Evidence on the pollinator costs and farming benefits of neonicotinoid pesticides


Evidence on the pollinator costs and farming benefits of neonicotinoid pesticides

Farmers who use neonicotinoid seed coatings subsequently use less insecticide to control pests on oilseed rape, according to new research published by Nature. But the study also demonstrated that more honey bee colonies were lost as the usage of imidacloprid, a first generation neonicotinoid, increased.

Scientists and farmers have been debating the pros and cons of using neonicotinoid seed coatings to control crop pests for many years. A team of scientists from Fera has analysed national, long-term agricultural datasets to discover new information that contributes to both sides of the debate.

Published in the Nature journal Scientific Reports , the study showed, for the first time, that farmers who use neonicotinoid seed coatings reduced the number of foliar insecticide sprays used to control pests on oilseed rape. Farmers using neonicotinoids also saw significant yield benefits, but not in all years.

Dr. Giles Budge, Head of Crop Science and lead author of the study said, “Our data indicate that farmers who used neonicotinoid seed coatings often had positive economic returns driven by an increase in yield, but this was not always the case.
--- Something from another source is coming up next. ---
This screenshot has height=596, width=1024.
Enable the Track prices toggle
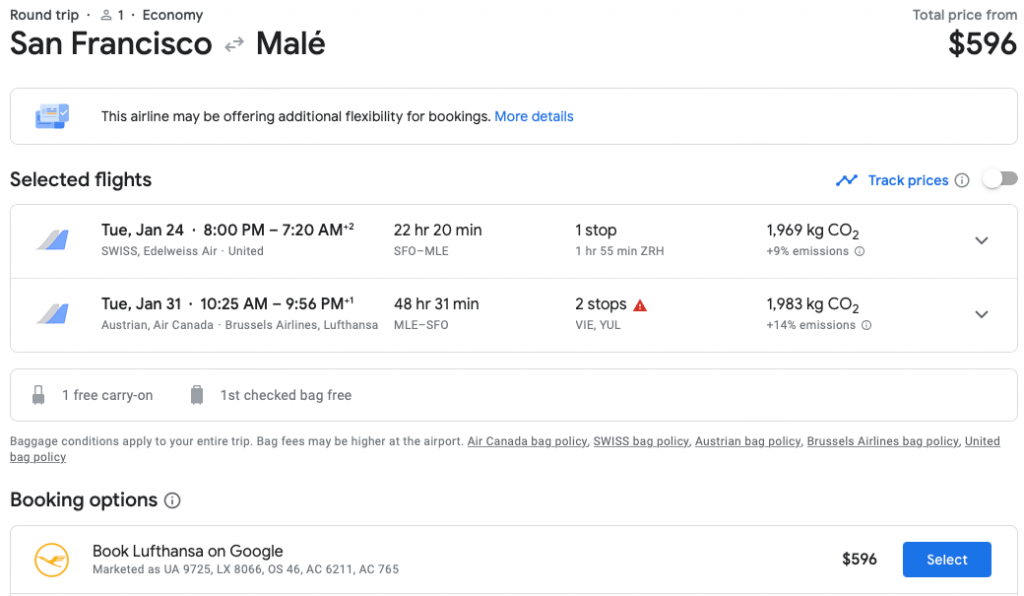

We now need to understand why neonicotinoid use does not always result in increased profitability for farmers. Then, should these chemicals be reapproved in the future, we can help target appropriate use to those situations where farmers see the most benefit.”

In line with recently published studies, the Fera study also demonstrated the potential impact on honey bees associated with using imidacloprid. The study revealed that more honey bee colonies were lost as the usage of imidacloprid increased. However honey bee colony losses were also linked to adverse weather and showed regional patterns, with beekeepers in Wales suffering consistently high losses.

Dr. Budge added “Our analyses suggest that honey bee colonies are being lost due to a range of pressures including imidacloprid usage, regional factors, adverse weather and, in our other work, pests and diseases. The drivers behind these losses are complex but it is important that the science community continue presenting a balanced argument to help farmers, beekeepers and the public understand the costs and benefits of agricultural practices.”